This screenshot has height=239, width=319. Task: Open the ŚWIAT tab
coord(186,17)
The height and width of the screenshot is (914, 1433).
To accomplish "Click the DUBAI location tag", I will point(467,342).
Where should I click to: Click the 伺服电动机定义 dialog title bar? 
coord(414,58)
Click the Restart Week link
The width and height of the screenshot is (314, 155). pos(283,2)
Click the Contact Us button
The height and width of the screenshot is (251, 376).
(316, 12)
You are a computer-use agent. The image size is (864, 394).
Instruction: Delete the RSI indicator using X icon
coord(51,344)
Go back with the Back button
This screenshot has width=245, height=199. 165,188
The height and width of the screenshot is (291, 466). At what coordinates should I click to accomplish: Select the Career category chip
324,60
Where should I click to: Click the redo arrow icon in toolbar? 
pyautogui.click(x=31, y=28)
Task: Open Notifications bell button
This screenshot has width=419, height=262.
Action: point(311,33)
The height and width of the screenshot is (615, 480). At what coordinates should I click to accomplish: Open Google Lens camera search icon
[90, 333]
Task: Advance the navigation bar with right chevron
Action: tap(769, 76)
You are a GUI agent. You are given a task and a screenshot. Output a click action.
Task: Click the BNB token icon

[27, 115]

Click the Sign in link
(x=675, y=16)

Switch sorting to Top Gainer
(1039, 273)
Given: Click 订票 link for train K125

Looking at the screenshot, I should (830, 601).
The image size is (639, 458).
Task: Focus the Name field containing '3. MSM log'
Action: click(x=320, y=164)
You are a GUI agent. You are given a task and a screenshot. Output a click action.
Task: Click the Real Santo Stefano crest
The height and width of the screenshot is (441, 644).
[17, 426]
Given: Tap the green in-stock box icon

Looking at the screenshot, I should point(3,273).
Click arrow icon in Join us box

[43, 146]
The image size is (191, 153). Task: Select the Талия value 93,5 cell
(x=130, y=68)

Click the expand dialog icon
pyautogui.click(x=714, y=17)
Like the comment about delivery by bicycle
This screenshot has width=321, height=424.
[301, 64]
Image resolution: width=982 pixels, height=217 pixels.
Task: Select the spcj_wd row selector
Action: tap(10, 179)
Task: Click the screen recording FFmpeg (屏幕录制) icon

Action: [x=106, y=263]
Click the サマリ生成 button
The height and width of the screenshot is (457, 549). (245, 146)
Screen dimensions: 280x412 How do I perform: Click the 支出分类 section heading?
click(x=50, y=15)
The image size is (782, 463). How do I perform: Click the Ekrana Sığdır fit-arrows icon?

AIM OF THE EXERCISE:
Restate all of the material above exactly as written.

THE ANSWER:
This screenshot has height=239, width=319. Task: Open the ŚWIAT tab
coord(186,17)
The height and width of the screenshot is (914, 1433).
To accomplish "Click the DUBAI location tag", I will point(467,342).
Where should I click to: Click the 伺服电动机定义 dialog title bar? 
coord(414,58)
Click the Restart Week link
The width and height of the screenshot is (314, 155). pos(283,2)
Click the Contact Us button
The height and width of the screenshot is (251, 376).
(316, 12)
You are a computer-use agent. The image size is (864, 394).
Instruction: Delete the RSI indicator using X icon
coord(51,344)
Go back with the Back button
This screenshot has width=245, height=199. 165,188
The height and width of the screenshot is (291, 466). At what coordinates should I click to accomplish: Select the Career category chip
324,60
Where should I click to: Click the redo arrow icon in toolbar? 
pyautogui.click(x=31, y=28)
Task: Open Notifications bell button
This screenshot has width=419, height=262.
Action: point(311,33)
The height and width of the screenshot is (615, 480). At what coordinates should I click to accomplish: Open Google Lens camera search icon
[90, 333]
Task: Advance the navigation bar with right chevron
Action: tap(769, 76)
You are a GUI agent. You are given a task and a screenshot. Output a click action.
Task: Click the BNB token icon

[27, 115]

Click the Sign in link
(x=675, y=16)

Switch sorting to Top Gainer
(1039, 273)
Given: Click 订票 link for train K125

Looking at the screenshot, I should (830, 601).
The image size is (639, 458).
Task: Focus the Name field containing '3. MSM log'
Action: click(x=320, y=164)
You are a GUI agent. You are given a task and a screenshot. Output a click action.
Task: Click the Real Santo Stefano crest
The height and width of the screenshot is (441, 644).
[17, 426]
Given: Tap the green in-stock box icon

Looking at the screenshot, I should point(3,273).
Click arrow icon in Join us box

[43, 146]
The image size is (191, 153). Task: Select the Талия value 93,5 cell
(x=130, y=68)

Click the expand dialog icon
pyautogui.click(x=714, y=17)
Like the comment about delivery by bicycle
This screenshot has width=321, height=424.
[301, 64]
Image resolution: width=982 pixels, height=217 pixels.
Task: Select the spcj_wd row selector
Action: tap(10, 179)
Task: Click the screen recording FFmpeg (屏幕录制) icon

Action: [x=106, y=263]
Click the サマリ生成 button
The height and width of the screenshot is (457, 549). (245, 146)
Screen dimensions: 280x412 How do I perform: Click the 支出分类 section heading?
click(x=50, y=15)
The image size is (782, 463). How do I perform: Click the Ekrana Sığdır fit-arrows icon?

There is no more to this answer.